Simulink is a graphical programming interface that allows you to develop models and simulations using block diagrams. It is the most widely used tool for building and testing autonomous vehicle control systems. It comes with a number of add-on tools for translating your designs to C++ code or even to a hardware description language for usage on FPGA or ASIC designs, as discussed later. It would be difficult to find a control engineer who does not utilize Simulink.

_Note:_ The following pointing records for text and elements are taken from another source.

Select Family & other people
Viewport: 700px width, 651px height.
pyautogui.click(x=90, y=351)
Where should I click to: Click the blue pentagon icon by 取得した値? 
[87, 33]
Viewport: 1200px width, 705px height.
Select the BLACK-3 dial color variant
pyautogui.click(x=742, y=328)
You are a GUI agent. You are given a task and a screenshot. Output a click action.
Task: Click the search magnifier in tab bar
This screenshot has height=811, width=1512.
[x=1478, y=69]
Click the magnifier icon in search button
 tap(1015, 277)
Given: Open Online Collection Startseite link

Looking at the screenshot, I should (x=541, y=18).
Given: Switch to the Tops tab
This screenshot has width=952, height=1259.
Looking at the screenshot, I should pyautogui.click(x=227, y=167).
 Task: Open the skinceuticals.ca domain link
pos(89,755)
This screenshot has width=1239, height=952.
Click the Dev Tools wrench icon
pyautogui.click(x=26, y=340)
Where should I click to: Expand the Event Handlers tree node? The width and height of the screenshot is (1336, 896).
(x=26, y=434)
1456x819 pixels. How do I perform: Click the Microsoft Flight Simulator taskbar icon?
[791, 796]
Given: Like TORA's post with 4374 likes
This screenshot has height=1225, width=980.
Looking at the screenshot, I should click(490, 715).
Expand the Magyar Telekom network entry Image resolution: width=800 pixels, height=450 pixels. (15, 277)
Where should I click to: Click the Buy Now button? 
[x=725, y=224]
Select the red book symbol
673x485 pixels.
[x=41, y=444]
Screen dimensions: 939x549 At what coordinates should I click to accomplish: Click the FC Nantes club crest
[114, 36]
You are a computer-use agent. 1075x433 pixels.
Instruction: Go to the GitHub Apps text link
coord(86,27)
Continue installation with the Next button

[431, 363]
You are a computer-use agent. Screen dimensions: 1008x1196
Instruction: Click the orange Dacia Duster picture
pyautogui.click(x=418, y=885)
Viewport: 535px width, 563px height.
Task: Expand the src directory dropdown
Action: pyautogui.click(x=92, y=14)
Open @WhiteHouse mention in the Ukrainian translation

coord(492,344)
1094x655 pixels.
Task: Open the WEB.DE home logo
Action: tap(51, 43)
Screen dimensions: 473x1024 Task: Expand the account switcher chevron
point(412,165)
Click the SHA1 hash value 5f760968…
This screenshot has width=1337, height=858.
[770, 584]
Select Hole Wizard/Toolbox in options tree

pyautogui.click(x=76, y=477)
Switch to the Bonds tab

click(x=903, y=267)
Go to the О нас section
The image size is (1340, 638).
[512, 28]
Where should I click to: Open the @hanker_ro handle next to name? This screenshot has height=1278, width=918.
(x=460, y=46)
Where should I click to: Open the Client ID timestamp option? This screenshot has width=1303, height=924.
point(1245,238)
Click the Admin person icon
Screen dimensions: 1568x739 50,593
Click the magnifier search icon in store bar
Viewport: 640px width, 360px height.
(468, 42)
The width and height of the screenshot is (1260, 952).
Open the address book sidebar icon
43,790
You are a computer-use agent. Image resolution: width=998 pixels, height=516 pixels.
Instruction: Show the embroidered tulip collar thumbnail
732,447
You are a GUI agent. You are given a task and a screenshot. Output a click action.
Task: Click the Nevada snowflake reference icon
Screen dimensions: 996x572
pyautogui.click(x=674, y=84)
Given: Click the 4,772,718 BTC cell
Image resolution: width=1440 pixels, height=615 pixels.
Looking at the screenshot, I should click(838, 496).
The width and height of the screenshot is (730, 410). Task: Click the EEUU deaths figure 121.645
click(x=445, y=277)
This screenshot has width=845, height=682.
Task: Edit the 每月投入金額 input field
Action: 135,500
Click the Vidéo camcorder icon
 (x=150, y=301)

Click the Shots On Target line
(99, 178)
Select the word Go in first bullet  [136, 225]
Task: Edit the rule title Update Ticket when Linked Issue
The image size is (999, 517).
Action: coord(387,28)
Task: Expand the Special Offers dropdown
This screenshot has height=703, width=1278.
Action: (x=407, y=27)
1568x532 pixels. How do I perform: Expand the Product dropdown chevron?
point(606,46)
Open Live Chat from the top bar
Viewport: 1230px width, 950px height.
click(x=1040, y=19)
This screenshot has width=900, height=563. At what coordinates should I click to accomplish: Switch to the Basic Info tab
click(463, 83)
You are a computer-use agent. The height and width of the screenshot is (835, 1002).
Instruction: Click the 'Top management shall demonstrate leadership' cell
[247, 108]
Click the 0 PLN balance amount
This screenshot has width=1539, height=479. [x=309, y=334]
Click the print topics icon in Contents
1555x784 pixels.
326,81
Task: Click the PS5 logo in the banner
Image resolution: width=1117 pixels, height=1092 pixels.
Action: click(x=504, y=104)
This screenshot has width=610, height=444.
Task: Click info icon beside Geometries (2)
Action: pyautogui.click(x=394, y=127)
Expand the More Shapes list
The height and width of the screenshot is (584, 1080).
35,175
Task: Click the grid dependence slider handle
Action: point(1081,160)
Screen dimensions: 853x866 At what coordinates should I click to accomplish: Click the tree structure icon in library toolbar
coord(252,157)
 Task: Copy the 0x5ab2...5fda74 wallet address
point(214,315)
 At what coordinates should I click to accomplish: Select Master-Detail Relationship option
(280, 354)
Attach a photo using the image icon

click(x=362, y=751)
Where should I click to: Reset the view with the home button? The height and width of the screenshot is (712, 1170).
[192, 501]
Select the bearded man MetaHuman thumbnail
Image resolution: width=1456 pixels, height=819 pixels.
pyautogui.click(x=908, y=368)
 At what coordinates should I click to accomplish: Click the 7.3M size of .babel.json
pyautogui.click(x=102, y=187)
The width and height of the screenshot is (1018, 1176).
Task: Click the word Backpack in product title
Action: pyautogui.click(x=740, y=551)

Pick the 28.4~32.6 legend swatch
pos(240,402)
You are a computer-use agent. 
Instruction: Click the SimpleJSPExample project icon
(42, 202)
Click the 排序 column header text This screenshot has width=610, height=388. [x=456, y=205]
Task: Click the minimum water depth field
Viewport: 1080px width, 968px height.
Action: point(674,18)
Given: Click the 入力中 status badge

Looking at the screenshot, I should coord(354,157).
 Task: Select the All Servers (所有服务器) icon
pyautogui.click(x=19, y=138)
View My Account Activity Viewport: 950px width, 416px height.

Git is a version control system.
When you’re creating software, you’ll need a place to store it so that others may review it and expand on it. If your team splits the work, they’ll need a place and a procedure to merge all of the code together at some point. Version control software can help with this. Due to its open-source nature, Git appears to be the most preferred solution for version control and source code management among autonomous vehicle firms.
For organizing your software development, there are several hosting services for Git, including the most popular, GitHub. You’d need a hosting server if you wanted a simple way to share your code with the general public or your specialized team.
Many employers will ask to check your GitHub account during the recruitment and interview process so they can get a sense of how well and frequently you code. It’s a fantastic technique to demonstrate your development abilities.